SOLDIERS OF IDF VS ARAB TERRORISTS

SOLDIERS OF IDF VS ARAB TERRORISTS

Wednesday, August 8, 2012

TIME MAGAZINE's Battle for Jerusalem


New York - There is a new battle being waged over the future of Jerusalem, but not between the usual Israeli and Palestinian players. According to TIME Magazine, (http://ti.me/TcEpA2) in their cover story out this week entitled “The Battle for Jerusalem,” this time, the warring factions are the ultra-orthodox or “charedi” Jews and the secular Israelis.
TIME author Karl Vick writes, “Since 1967, Jerusalem has become a resolutely Jewish city, so much so that the central question preoccupying residents today is not how it might be divided with Palestinians – for they are widely ignored of late – but rather just how religiously conservative the city can become while remaining a place most Israeli Jews could imagine living.” The article states that the ultra-orthodox have only recently made a “Lazarus-like comeback,” one which “threatens the fabric of Israel, or as they see it, points the way to the nation’s salvation.”
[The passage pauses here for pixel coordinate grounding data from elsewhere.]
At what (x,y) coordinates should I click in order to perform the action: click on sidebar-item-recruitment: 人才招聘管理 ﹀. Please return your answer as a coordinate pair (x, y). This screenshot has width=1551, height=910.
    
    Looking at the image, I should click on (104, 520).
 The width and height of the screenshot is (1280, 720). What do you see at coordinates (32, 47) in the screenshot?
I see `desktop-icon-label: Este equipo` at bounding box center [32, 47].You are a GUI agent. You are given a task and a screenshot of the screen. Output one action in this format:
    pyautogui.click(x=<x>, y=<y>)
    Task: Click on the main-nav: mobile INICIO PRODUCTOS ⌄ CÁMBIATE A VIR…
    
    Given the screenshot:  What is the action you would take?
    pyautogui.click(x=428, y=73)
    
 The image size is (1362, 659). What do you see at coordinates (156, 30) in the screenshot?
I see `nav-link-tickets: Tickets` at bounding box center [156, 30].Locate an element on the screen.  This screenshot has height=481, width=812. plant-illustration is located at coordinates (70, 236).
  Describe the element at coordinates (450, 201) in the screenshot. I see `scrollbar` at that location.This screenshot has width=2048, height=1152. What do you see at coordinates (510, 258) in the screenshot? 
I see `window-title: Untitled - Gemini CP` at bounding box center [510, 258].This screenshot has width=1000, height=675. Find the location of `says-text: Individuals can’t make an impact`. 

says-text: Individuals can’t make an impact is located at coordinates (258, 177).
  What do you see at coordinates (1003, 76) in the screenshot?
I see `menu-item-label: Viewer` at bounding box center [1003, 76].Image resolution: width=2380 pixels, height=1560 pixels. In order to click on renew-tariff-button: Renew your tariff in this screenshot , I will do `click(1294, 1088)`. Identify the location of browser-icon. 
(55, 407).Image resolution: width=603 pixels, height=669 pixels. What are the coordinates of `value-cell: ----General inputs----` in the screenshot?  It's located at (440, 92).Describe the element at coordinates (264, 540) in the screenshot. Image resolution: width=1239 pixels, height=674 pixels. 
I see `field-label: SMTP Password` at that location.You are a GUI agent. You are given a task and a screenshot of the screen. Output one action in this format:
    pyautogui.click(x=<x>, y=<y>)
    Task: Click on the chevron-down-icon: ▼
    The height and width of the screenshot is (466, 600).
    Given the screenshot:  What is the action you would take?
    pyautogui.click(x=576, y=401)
Two Israeli men, one ultra-orthodox and the other secular were followed and interviewed by TIME for their story. Both men live and own apartments in a neighborhood called Kiryat Yovel which is home to about 800,000 people. But it has become less of a home for secular Israelis like Noam Pinchasi and more of a home to charedim like Elhanan Gibli. TIME estimates that approximately 20,000 secular Israelis have moved away from Kiryat Yovel in the past seven years, bringing the total percent of secular Israelis in the area to just 31. Meanwhile, the number of ultra-Orthodox Jews, also at 31 percent, is increasing.
“It’s a flight much of Israel is watching with concern bordering on alarm,” TIME writes. “The ultra-orthodox are the fastest growing population in a Jewish state long governed by seculars but lately grappling with just how Jewish it wants to be.”
When Gibli moved in to Kiryat Yovel, he was the first charedi in his building. Now charedim reside in four out of eight apartments. Across Israel, charedim now comprise 10% of the population and 21% of the enrollment in elementary schools. The birthrate of charedim is three to four times more than that of secular Israelis, and demographers estimate that in 20 years, one in five Israelis will be charedi. 
TIME references the collapse of Netanyahu’s government coalition and attributes the breakdown to the issue of how to address the “question of what to do about the ultra-Orthodox.” It says the Kadima party left Netanyahu’s coalition when he refused to force religious youth into service in the Israeli military.
In an unabashedly critical paragraph, Vick writes, “Draft avoidance is just one privilege. The ultra-Orthodox, whose hermetic lifestyle may be based on the preoccupation with the next world but whose political clout defines savvy in this one, also enjoys subsidies for child care, education and housing. The community’s power only grows with its numbers. Uncontained, it stands to fundamentally alter Israel’s identity.”
Noam Pinchasi says he is at war with the “blacks” – a reference to ultra-Orthodox Jews – over land in Israel. He and a crew of similar-minded citizens have been arrested for stirring up trouble in charedi neighborhoods by placing posters of nude paintings on the doors of synagogues. Pinchasi said he is sending a message to the charedim, “This is not like Ramot Eshkol, Neve Yaakov, Maalot Dafna,” referring to neighborhoods in Jerusalem which were once identified as secular, but have since become “black.” Pinchasi began his movement after mixed swimming was banned during the day at neighborhood pools, and when charedim set up makeshift synagogues in homes and stores. Pinchasi is also aggrieved that residents of Kiryat Yovel want their own eruv even though there is an eruv that runs around all of Jerusalem.
Charedim are now “conquering neighborhoods designated for others,” according to TIME. When a religious man offered to buy the home of Pinchasi’s neighbor, saying, “We’ll give you a good price because we want you out of here,” Pinchasi told the man, “I have barbeques during Shabbat. Pork. We’re going to play music. We smoke. And we bring prostitutes here.” The religious man bought the house anyway because of the tight housing market. Pinchasi is quick to point out that he is not an atheist, that his family lights shabbos candles and makes kiddush on Friday nights. Yet, he identifies principally as an Israeli and not as a Jew.
“The bookish ultra-Orthodox have their militants, too. . .” writes TIME. “Downtown billboards in Israel no longer feature women; advertisers fear defacement, or worse, boycotts. On public buses, ultra-Orthodx women sit in the back. . .ultra-Orthodox men spit on an 8-year-old girl on her way to school, calling her a “whore” for her long-sleeved clothes, which were not conservative enough for their standards.”
In response to reports that secular Israelis are coordinating efforts to buy property in Kiryat Yovel and re-claim the area, Yitzchak Pindrus, the charedi vice mayor of Jerusalem said, “Be serious. . .This is the reality in Jerusalem. Demography is geography.”